Agri chief calls all Filipino families to plant trees
Agriculture Secretary Emmanuel Piñol said planting trees should be a family-based agricultural activity rather than a national reforestation program of the Philippines’ Greening Program to succeed.
“This is the recommendation of two Finnish forestry experts who showed us the family-owned and managed forest farms in Hamlinlina area, north of Helsinki over the weekend,” Piñol said.
“Klaus Virtanen, a forestry expert who stayed three years in the Philippines and whose family owns about 200 hectares of forests, said the family-based forestry program of Finland establishes a sense of ownership which is important in protecting the trees,” he added.

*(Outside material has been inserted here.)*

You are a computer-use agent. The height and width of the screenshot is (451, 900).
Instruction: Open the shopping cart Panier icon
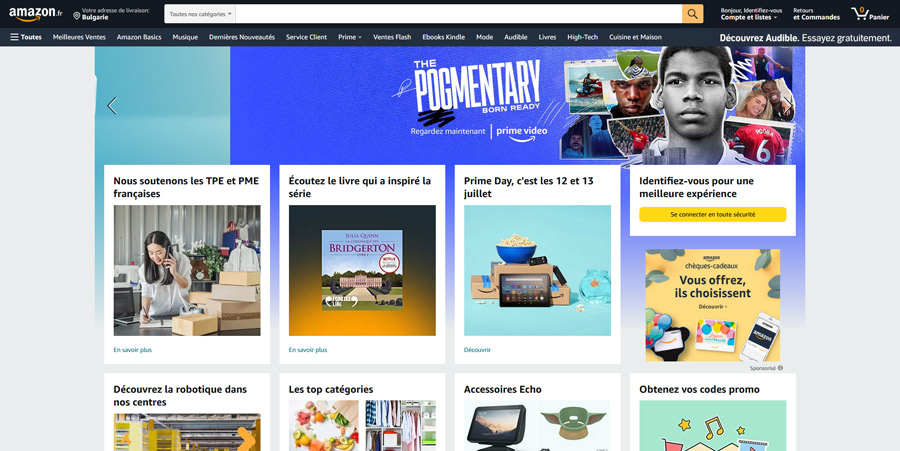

According to Virtanen, as quoted by the agri chief, each forest farming family in Finland has at least 30-hectares of forests which he could harvest when the trees mature after 60 to 80 years.
“The trees we are harvesting now were planted by our grandparents or parents and the trees we are planting after the.harvest now belongs to our grandchildren,” said Virtanen.
Piñol then highlighted the Convergence Project of the Department of Agriculture and the Department of Environment and Natural Resources where they hope to carry over the “Bantay Kagubatan” program.
Unlike the Finnish model, the Bantay Kagubatan is a stewardship program where poor rural families are assigned to guard an area of 5-hectares per family.
The program will engage them planting at least 500 tree seedlings of both harvestable and indigenous tree species.
“The Bantay Kagubatan proposal as a convergence project of DAF and DENR was sidelined in the face of the controversies during (former Environment) Secretary Regina Paz Lopez short stint as DENR secretary,” Piñol said.
“But this will be presented again to the new DENR secretary Roy Cimatu… I am more determined to push the Bantay Kagubatan Program because a similar concept of agro-forestry has been proven to work in Finland,” he added.